31P MR spectroscopy and computational modeling identify a direct relation between Pi content of an alkaline compartment in resting muscle and phosphocreatine resynthesis kinetics in active muscle in humans.

The assessment of mitochondrial properties in skeletal muscle is important in clinical research, for instance in the study of diabetes. The gold standard to measure mitochondrial capacity non-invasively is the phosphocreatine (PCr) recovery rate after exercise, measured by (31)P Magnetic Resonance spectroscopy ((31)P MRS). Here, we sought to expand the evidence base for an alternative method to assess mitochondrial properties which uses (31)P MRS measurement of the Pi content of an alkaline compartment attributed to mitochondria (Pi2; as opposed to cytosolic Pi (Pi1)) in resting muscle at high magnetic field. Specifically, the PCr recovery rate in human quadriceps muscle was compared with the signal intensity of the Pi2 peak in subjects with varying mitochondrial content of the quadriceps muscle as a result of athletic training, and the results were entered into a mechanistic computational model of mitochondrial metabolism in muscle to test if the empirical relation between Pi2/Pi1 ratio and the PCr recovery was consistent with theory. Localized (31)P spectra were obtained at 7T from resting vastus lateralis muscle to measure the intensity of the Pi2 peak. In the endurance trained athletes a Pi2/Pi1 ratio of 0.07 ± 0.01 was found, compared to a significantly lower (p<0.05) Pi2/Pi1 ratio of 0.03 ± 0.01 in the normally active group. Next, PCr recovery kinetics after in magnet bicycle exercise were measured at 1.5T. For the endurance trained athletes, a time constant τPCr 12 ± 3 s was found, compared to 24 ± 5s in normally active subjects. Without any parameter optimization the computational model prediction matched the experimental data well (r(2) of 0.75). Taken together, these results suggest that the Pi2 resonance in resting human skeletal muscle observed at 7T provides a quantitative MR-based functional measure of mitochondrial density.
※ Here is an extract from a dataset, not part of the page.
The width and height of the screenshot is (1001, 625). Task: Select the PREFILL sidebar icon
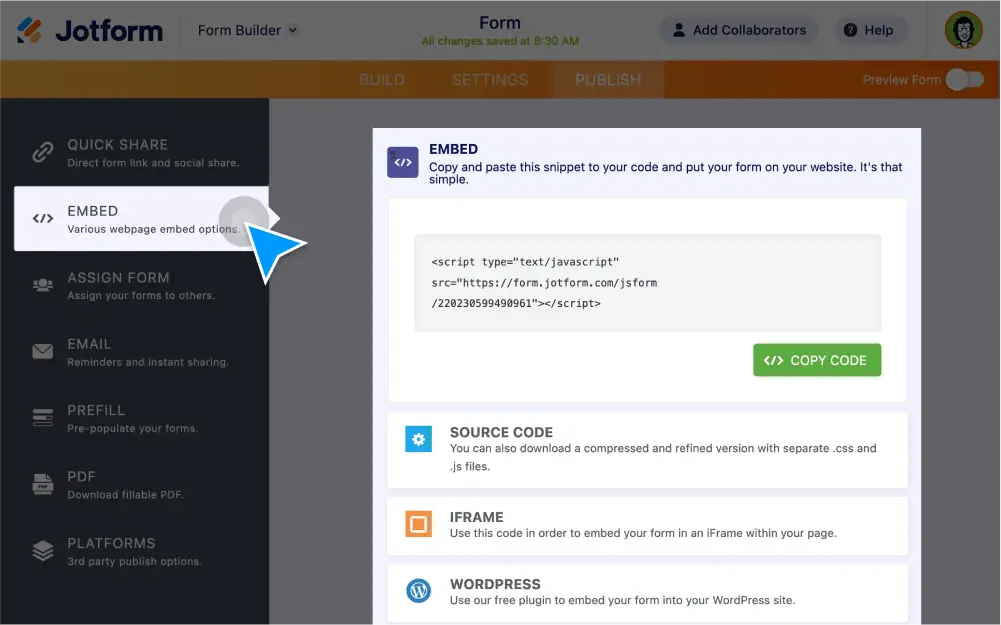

Prediction of muscle energy states at low metabolic rates requires feedback control of mitochondrial respiratory chain activity by inorganic phosphate.
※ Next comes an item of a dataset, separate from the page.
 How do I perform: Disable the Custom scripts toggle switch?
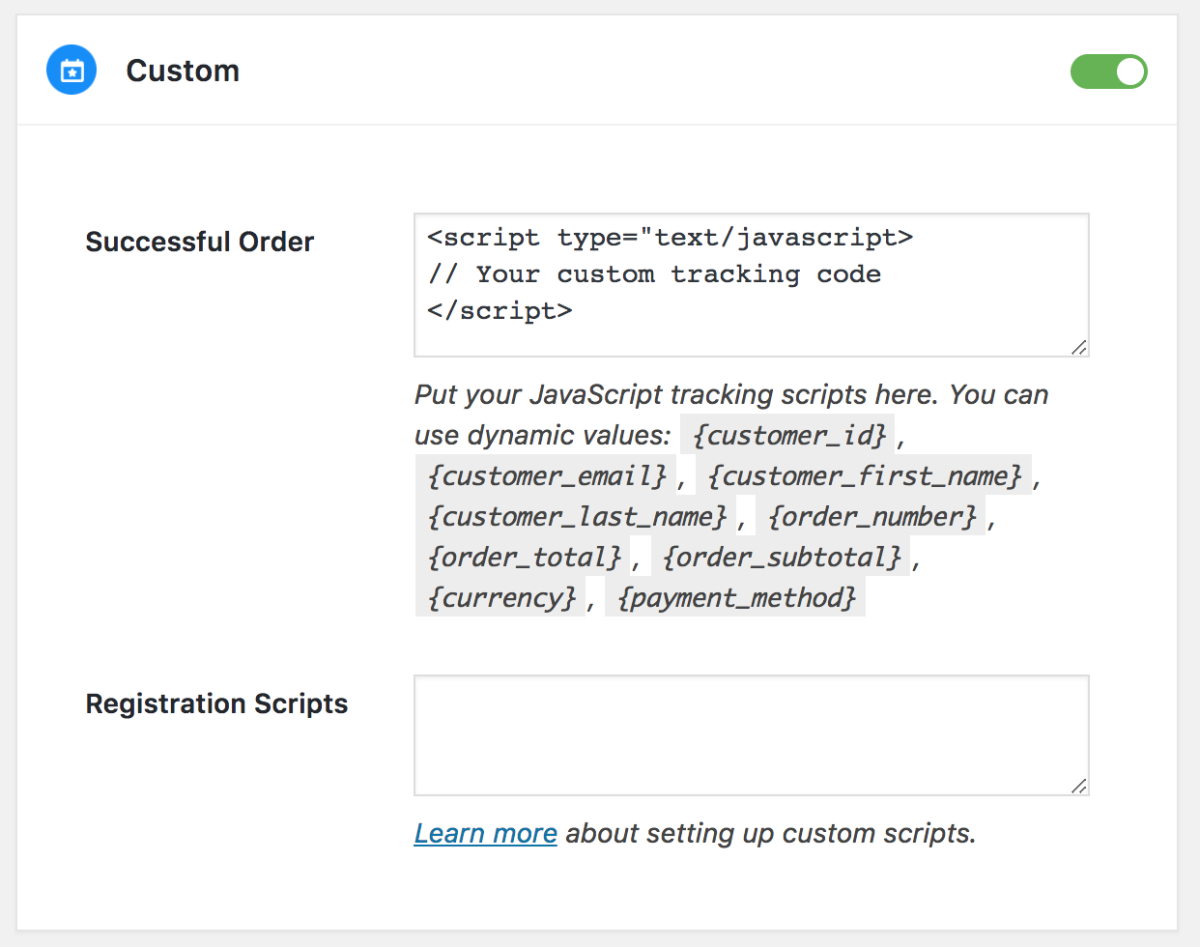(x=1108, y=71)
The regulation of the 100-fold dynamic range of mitochondrial ATP synthesis flux in skeletal muscle was investigated. Hypotheses of key control mechanisms were included in a biophysical model of oxidative phosphorylation and tested against metabolite dynamics recorded by (31)P nuclear magnetic resonance spectroscopy ((31)P MRS). Simulations of the initial model featuring only ADP and Pi feedback control of flux failed in reproducing the experimentally sampled relation between myoplasmic free energy of ATP hydrolysis (ΔG(p) = ΔG(p)(o')+RT ln ([ADP][Pi]/[ATP]) and the rate of mitochondrial ATP synthesis at low fluxes (<0.2 mM/s). Model analyses including Monte Carlo simulation approaches and metabolic control analysis (MCA) showed that this problem could not be amended by model re-parameterization, but instead required reformulation of ADP and Pi feedback control or introduction of additional control mechanisms (feed forward activation), specifically at respiratory Complex III. Both hypotheses were implemented and tested against time course data of phosphocreatine (PCr), Pi and ATP dynamics during post-exercise recovery and validation data obtained by (31)P MRS of sedentary subjects and track athletes. The results rejected the hypothesis of regulation by feed forward activation. Instead, it was concluded that feedback control of respiratory chain complexes by inorganic phosphate is essential to explain the regulation of mitochondrial ATP synthesis flux in skeletal muscle throughout its full dynamic range.